Gifted, erratic and incredibly powerful, Cream were probably the most important band to emerge from London's mid 60's R&B scene. Faced with a peer group of brilliant guitarists including Jimmy Page, Jeff Beck, Peter Green & Jimi Hendrix, a host of other world-class musicians such as Rod Stewart, John Mayall, John McVie & Steve Winwood, and a huge number of other less well known but equally gifted back-up players - all touring the same small club circuit night after night - Cream exploded into this scene in mid 1966 as a group deliberately conceived, as their name implied, to be "the best".
To understand how good they were you had to see them live during the short period in which their lofty ambition came close to fruition. They were... "the best" and, after stamping their authority in the UK, they switched to the USA to blow their home-grown competition off stage. Imploding in well documented strife by mid 1968, those who saw them during this brief period were privileged indeed. For those who didn't there's little on offer. The group's recordings are at best a shadow of what they were live, with the few real gems spread across their four albums - "Fresh Cream" (a fair encapsulation of where they were in mid 1966); "Disraeli Gears" (a studio album with a couple of real highlights and much mediocre stuffing); "Goodbye" (even more so) and, "Wheels of Fire" (probably the closest you'll get). The subsequently released live albums add little more.
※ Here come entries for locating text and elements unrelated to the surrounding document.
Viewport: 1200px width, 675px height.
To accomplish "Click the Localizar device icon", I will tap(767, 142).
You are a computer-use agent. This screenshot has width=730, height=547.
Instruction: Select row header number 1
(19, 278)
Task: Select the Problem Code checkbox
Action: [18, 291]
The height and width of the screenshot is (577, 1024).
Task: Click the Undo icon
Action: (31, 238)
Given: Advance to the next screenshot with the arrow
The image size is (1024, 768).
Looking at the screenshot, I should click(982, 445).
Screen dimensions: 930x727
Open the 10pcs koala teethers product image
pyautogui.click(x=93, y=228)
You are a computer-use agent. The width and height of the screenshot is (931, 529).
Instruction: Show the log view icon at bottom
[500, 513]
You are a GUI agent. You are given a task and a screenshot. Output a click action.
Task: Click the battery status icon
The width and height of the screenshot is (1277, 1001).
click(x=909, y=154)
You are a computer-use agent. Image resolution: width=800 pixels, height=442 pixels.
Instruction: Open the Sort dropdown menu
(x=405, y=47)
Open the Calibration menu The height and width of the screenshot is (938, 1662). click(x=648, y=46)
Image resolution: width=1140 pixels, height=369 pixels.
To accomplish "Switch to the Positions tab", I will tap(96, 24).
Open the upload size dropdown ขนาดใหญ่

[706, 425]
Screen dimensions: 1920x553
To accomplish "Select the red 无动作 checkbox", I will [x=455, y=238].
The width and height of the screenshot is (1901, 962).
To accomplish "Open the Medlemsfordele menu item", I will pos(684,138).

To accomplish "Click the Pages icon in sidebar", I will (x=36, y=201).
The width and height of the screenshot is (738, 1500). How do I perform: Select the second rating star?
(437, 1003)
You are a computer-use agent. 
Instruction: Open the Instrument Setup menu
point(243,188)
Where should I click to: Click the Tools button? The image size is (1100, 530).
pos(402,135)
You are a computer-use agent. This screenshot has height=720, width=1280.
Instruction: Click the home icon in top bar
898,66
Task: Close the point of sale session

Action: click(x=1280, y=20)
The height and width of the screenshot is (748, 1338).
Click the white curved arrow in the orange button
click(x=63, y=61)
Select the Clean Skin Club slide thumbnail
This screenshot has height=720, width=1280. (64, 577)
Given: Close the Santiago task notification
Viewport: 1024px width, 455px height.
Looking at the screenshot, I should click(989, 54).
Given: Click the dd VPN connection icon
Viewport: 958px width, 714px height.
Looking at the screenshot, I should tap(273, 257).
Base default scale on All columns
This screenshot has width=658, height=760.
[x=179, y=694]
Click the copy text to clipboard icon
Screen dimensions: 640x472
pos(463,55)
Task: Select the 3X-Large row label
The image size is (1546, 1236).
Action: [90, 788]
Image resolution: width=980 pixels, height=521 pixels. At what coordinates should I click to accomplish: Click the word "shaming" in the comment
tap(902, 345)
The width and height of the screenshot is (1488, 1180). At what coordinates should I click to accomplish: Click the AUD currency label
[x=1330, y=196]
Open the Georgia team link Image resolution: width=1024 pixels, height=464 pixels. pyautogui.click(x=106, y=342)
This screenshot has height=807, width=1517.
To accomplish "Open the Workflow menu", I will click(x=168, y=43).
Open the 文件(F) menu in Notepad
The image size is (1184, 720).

But... one track says it all. "Crossroads": possibly the best interaction of three musicians at the peak of their powers ever committed to tape. Eric Clapton's breathtaking guitar solos are matched, virtually note for note, by Jack Bruce's brilliant "lead guitar" bass lines and Ginger Baker's power drumming. Live, because it had to be to capture it. As DJ John Peel said after playing this track on its first UK broadcast: "now tell me they're human". It's here, surrounded by some of their best recorded music, and it's priceless!